People who believe nothing are on the same plane as people who believe everything. There's not much difference between the two. Most people's minds operate somewhere in between. No one likes to be told how to think, or worse...intimidated on how to think. 

Such is happening, I'm afraid with the world of skepticism and I fear that they have become an impediment to free thought through their aggressive stance. They have created a "NO" generation. They are bobble head dolls whose heads only move back and forth.

My own forte' has been my work on the Patterson Bigfoot film. I have seen my share of Skepticism over the years. I have been more than patient with such thinking that I would accept whatever the film itself told me at the time when the film could be improved to that point. 

After years of acquiring the best images and after removing lensing defects and hand stabilizing the film, the film more than reaches that goal. What does hyperskepticism do against the film in its best form? 
They go after the film maker. 

I can show this tremendously improved film that has on display all the biomechanics of life on it and they go up against it with Roger Patterson's bad credit or the fact that he was sick with cancer and looking for a quick buck. This has got to stop. Such archskepticism does not deserve equal time with this much improved film of a historical event. Roger Patterson's credit score is meaningless against a film this good and underscore's the current condition of this "filter" that is supposed to spare us from the fantasical. 

The archskeptic likes to equate such unreasonableness with "critical thinking." Such hyperskepticism is far from anything resembling critiquing. They have created an industry based upon mistrust and the natural fear of being taken in. 

I strongly suggest to those who have the reigns of the Patterson film, not to give such ones any time against it. They don't have any way of disputing it other than tearing down the men who took it. The film is way too good for that and those men deserve better than that. As far as being afraid that you might be taken in...it's ok to be wrong about something but it's much worse when you "fail to be right" about something. That is the overriding effect of hyperskepticism is that it creates a fear in people that they will be wrong. In so doing...people just won't speak out and that is a "failure to be right."

Pitting the Patterson film against a hyperskeptic is "worn out" television. Show the film in its best form for they whole show. Show the archskeptic the back door. People can make up their own minds based on what they see in the film. They will get it right.


MK's Blog

Sharon Day (GHT blog author)

I thank MK Davis profusely for bringing this subject up and expressing it so eloquently.

I would add to this that there are skeptics and there are no-sayers. 

Skeptics can look at evidence openly and say why it appears genuine or ingeniune. 

A no-sayer says it does exist, an atheist of sorts. Do you bring an atheist to the table to discuss God and the evidence of God? He is a totally irrelevant participant. If God does not exist, he cannot comment on Him, correct? 

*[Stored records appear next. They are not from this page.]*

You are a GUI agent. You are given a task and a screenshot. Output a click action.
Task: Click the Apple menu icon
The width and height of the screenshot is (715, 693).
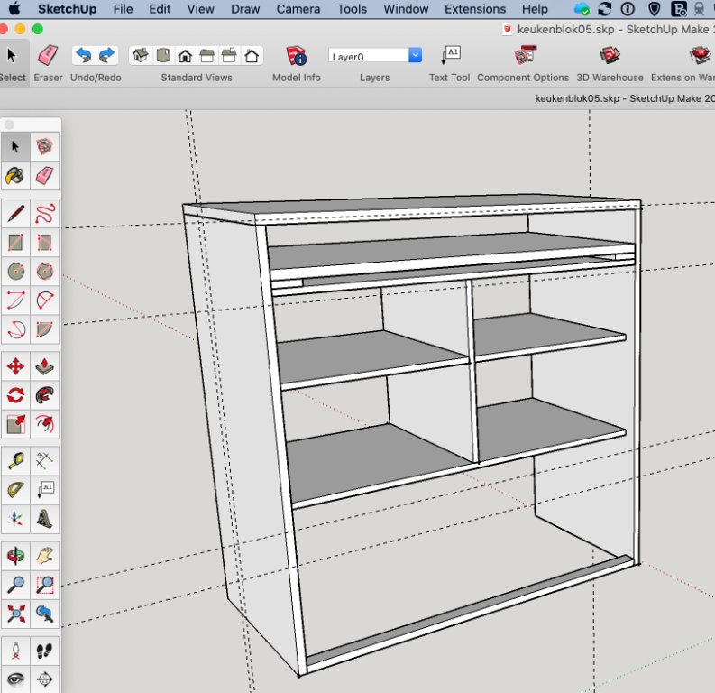(x=14, y=9)
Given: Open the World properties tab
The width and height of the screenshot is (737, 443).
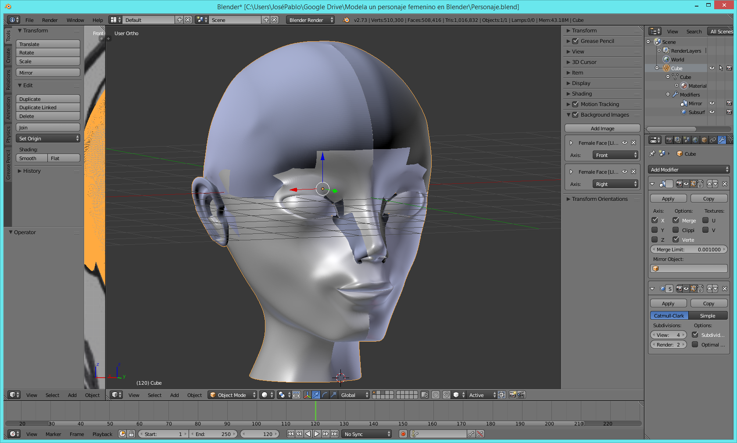Looking at the screenshot, I should (695, 140).
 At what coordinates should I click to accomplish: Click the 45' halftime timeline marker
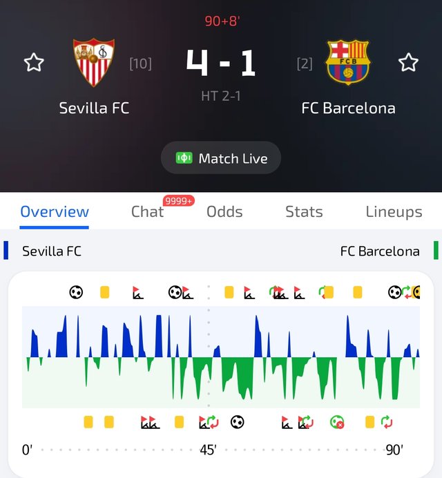208,450
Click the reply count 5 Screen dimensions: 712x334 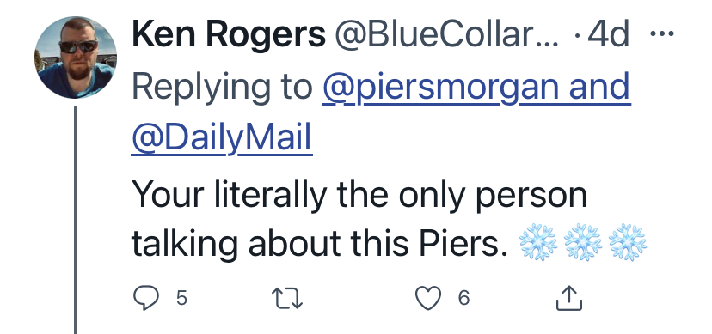click(181, 299)
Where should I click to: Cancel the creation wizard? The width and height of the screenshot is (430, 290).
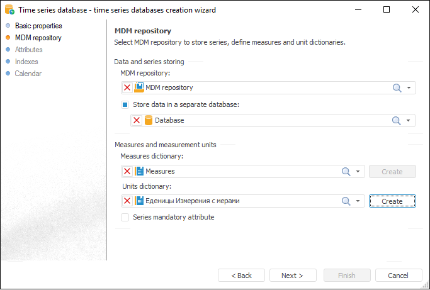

There is lots of room for skeptics in the field. I, myself, often review evidence and give an honest viewpoint on why it appears genuine or not. I do know Bigfoot exist, I have witnessed one myself. But, I also know that everything is not a Bigfoot. I am also an experiencer of ghosts, but not every audio or video is capturing a ghost.

When it comes to the Patterson film, I say this: What if the film were absolutely verified as fact - this is film of a Bigfoot walking along a creek bed taken in 1967? Now, tell me what that would mean to the film's relevance, not just as a video but as proof of a man we have not accounted for? It is beyond belief how significant that would be!

I would like to thank MK for all the hard work and endless time and expense he has undergone to give us amazing views of Patty so we can personally decide if what we see is real or farce.